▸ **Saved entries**
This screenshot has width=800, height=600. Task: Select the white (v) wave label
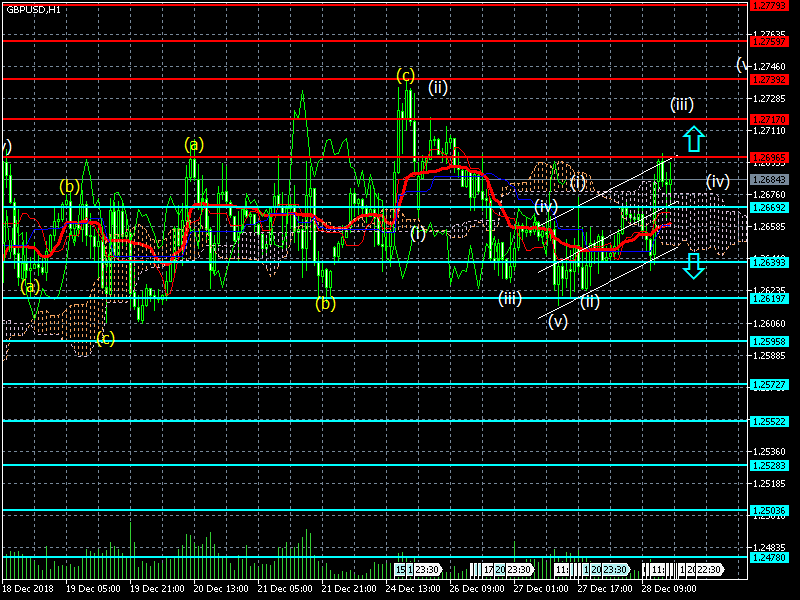point(557,321)
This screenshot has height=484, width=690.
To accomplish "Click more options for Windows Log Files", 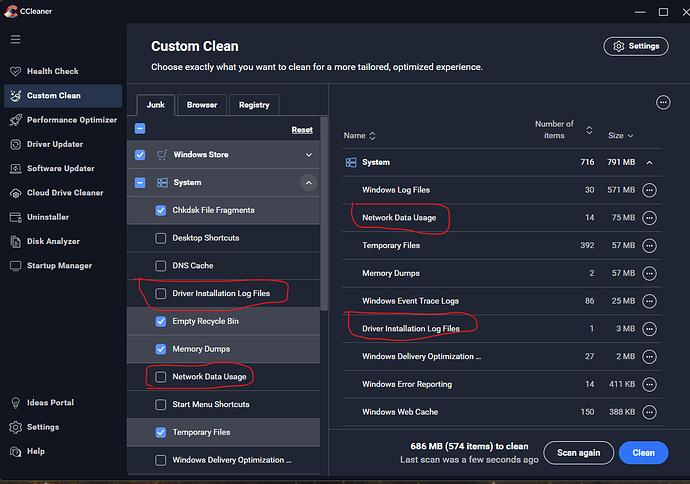I will pyautogui.click(x=649, y=190).
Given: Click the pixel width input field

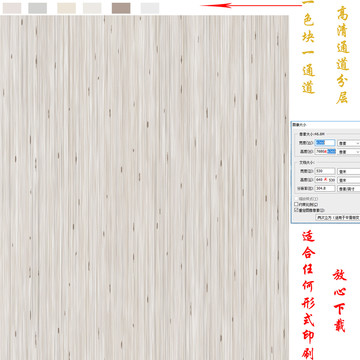Looking at the screenshot, I should 325,143.
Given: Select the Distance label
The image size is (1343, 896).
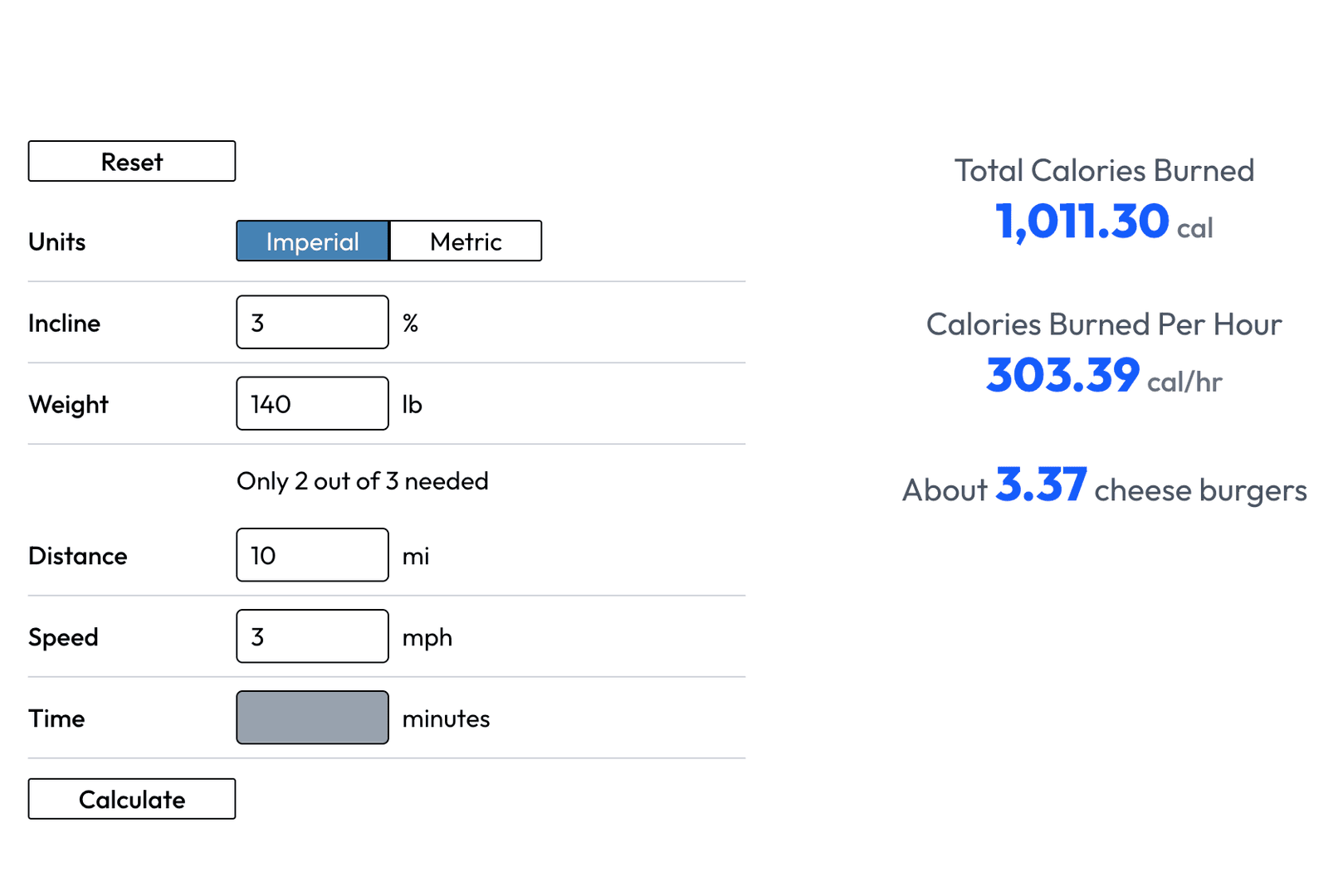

▸ **TASK TO COMPLETE**
Only the lines from the one containing "Given: Click the pixel width input field" through the last line of the entries above, both included, belong in the answer, written out exactly; pictures do not.

▸ **COMPLETED TASK**
Given: Click the pixel width input field

Looking at the screenshot, I should 325,143.
Given: Select the Distance label
The image size is (1343, 896).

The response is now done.